The response should consist of the records that follow, repeated exactly.
·····
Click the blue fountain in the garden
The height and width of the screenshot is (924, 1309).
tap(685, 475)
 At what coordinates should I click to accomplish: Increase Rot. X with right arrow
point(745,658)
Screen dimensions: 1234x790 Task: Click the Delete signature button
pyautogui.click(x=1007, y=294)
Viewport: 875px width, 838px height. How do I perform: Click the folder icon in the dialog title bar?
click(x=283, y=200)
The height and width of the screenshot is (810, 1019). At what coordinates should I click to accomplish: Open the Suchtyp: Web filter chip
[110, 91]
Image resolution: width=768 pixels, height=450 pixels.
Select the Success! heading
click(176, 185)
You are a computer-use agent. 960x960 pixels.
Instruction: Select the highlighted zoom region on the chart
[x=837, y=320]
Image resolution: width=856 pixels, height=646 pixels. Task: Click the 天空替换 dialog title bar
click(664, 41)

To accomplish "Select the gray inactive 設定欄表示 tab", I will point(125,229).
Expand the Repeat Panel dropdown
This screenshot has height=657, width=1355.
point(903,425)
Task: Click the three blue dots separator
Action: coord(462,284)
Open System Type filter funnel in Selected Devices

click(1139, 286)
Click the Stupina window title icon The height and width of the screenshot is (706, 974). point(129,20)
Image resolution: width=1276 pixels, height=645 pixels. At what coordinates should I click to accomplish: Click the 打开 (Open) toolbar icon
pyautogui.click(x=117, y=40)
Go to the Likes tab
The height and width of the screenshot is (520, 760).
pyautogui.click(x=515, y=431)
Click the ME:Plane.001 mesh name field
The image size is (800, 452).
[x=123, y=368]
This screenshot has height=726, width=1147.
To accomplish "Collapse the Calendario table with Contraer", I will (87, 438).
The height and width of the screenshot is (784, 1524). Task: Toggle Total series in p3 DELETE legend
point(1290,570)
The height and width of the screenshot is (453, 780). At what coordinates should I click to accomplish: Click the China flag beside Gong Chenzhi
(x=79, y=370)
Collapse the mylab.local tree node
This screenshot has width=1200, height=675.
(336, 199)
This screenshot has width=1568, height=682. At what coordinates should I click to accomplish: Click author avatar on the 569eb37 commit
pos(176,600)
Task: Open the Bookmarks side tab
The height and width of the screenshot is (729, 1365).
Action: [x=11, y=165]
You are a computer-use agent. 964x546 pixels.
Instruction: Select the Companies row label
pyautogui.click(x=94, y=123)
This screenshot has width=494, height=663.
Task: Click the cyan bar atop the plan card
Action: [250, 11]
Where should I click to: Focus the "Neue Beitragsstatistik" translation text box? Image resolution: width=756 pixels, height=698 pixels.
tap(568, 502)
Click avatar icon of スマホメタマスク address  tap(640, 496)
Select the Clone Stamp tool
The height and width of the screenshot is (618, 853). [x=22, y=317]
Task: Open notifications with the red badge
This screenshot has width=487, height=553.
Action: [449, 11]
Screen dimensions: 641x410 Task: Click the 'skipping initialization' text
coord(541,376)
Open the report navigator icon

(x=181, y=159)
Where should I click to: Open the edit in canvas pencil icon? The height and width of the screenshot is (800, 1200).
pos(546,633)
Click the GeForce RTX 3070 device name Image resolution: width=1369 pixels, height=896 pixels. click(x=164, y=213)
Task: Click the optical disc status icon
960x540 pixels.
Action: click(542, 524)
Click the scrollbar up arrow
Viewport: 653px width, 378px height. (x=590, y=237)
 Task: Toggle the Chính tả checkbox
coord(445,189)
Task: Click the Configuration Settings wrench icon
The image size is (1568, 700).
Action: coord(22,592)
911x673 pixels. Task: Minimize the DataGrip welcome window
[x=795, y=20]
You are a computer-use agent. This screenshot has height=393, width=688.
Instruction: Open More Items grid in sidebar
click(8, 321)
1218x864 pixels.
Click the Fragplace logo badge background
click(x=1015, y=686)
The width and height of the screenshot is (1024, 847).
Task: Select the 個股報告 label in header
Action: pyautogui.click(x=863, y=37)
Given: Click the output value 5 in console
·····
▶ _Response box_
Click the blue fountain in the garden
The height and width of the screenshot is (924, 1309).
tap(685, 475)
 At what coordinates should I click to accomplish: Increase Rot. X with right arrow
point(745,658)
Screen dimensions: 1234x790 Task: Click the Delete signature button
pyautogui.click(x=1007, y=294)
Viewport: 875px width, 838px height. How do I perform: Click the folder icon in the dialog title bar?
click(x=283, y=200)
The height and width of the screenshot is (810, 1019). At what coordinates should I click to accomplish: Open the Suchtyp: Web filter chip
[110, 91]
Image resolution: width=768 pixels, height=450 pixels.
Select the Success! heading
click(176, 185)
You are a computer-use agent. 960x960 pixels.
Instruction: Select the highlighted zoom region on the chart
[x=837, y=320]
Image resolution: width=856 pixels, height=646 pixels. Task: Click the 天空替换 dialog title bar
click(664, 41)

To accomplish "Select the gray inactive 設定欄表示 tab", I will point(125,229).
Expand the Repeat Panel dropdown
This screenshot has height=657, width=1355.
point(903,425)
Task: Click the three blue dots separator
Action: coord(462,284)
Open System Type filter funnel in Selected Devices

click(1139, 286)
Click the Stupina window title icon The height and width of the screenshot is (706, 974). point(129,20)
Image resolution: width=1276 pixels, height=645 pixels. At what coordinates should I click to accomplish: Click the 打开 (Open) toolbar icon
pyautogui.click(x=117, y=40)
Go to the Likes tab
The height and width of the screenshot is (520, 760).
pyautogui.click(x=515, y=431)
Click the ME:Plane.001 mesh name field
The image size is (800, 452).
[x=123, y=368]
This screenshot has height=726, width=1147.
To accomplish "Collapse the Calendario table with Contraer", I will (87, 438).
The height and width of the screenshot is (784, 1524). Task: Toggle Total series in p3 DELETE legend
point(1290,570)
The height and width of the screenshot is (453, 780). At what coordinates should I click to accomplish: Click the China flag beside Gong Chenzhi
(x=79, y=370)
Collapse the mylab.local tree node
This screenshot has width=1200, height=675.
(336, 199)
This screenshot has width=1568, height=682. At what coordinates should I click to accomplish: Click author avatar on the 569eb37 commit
pos(176,600)
Task: Open the Bookmarks side tab
The height and width of the screenshot is (729, 1365).
Action: [x=11, y=165]
You are a computer-use agent. 964x546 pixels.
Instruction: Select the Companies row label
pyautogui.click(x=94, y=123)
This screenshot has width=494, height=663.
Task: Click the cyan bar atop the plan card
Action: [250, 11]
Where should I click to: Focus the "Neue Beitragsstatistik" translation text box? Image resolution: width=756 pixels, height=698 pixels.
tap(568, 502)
Click avatar icon of スマホメタマスク address  tap(640, 496)
Select the Clone Stamp tool
The height and width of the screenshot is (618, 853). [x=22, y=317]
Task: Open notifications with the red badge
This screenshot has width=487, height=553.
Action: [449, 11]
Screen dimensions: 641x410 Task: Click the 'skipping initialization' text
coord(541,376)
Open the report navigator icon

(x=181, y=159)
Where should I click to: Open the edit in canvas pencil icon? The height and width of the screenshot is (800, 1200).
pos(546,633)
Click the GeForce RTX 3070 device name Image resolution: width=1369 pixels, height=896 pixels. click(x=164, y=213)
Task: Click the optical disc status icon
960x540 pixels.
Action: click(542, 524)
Click the scrollbar up arrow
Viewport: 653px width, 378px height. (x=590, y=237)
 Task: Toggle the Chính tả checkbox
coord(445,189)
Task: Click the Configuration Settings wrench icon
The image size is (1568, 700).
Action: coord(22,592)
911x673 pixels. Task: Minimize the DataGrip welcome window
[x=795, y=20]
You are a computer-use agent. This screenshot has height=393, width=688.
Instruction: Open More Items grid in sidebar
click(8, 321)
1218x864 pixels.
Click the Fragplace logo badge background
click(x=1015, y=686)
The width and height of the screenshot is (1024, 847).
Task: Select the 個股報告 label in header
Action: pyautogui.click(x=863, y=37)
Given: Click the output value 5 in console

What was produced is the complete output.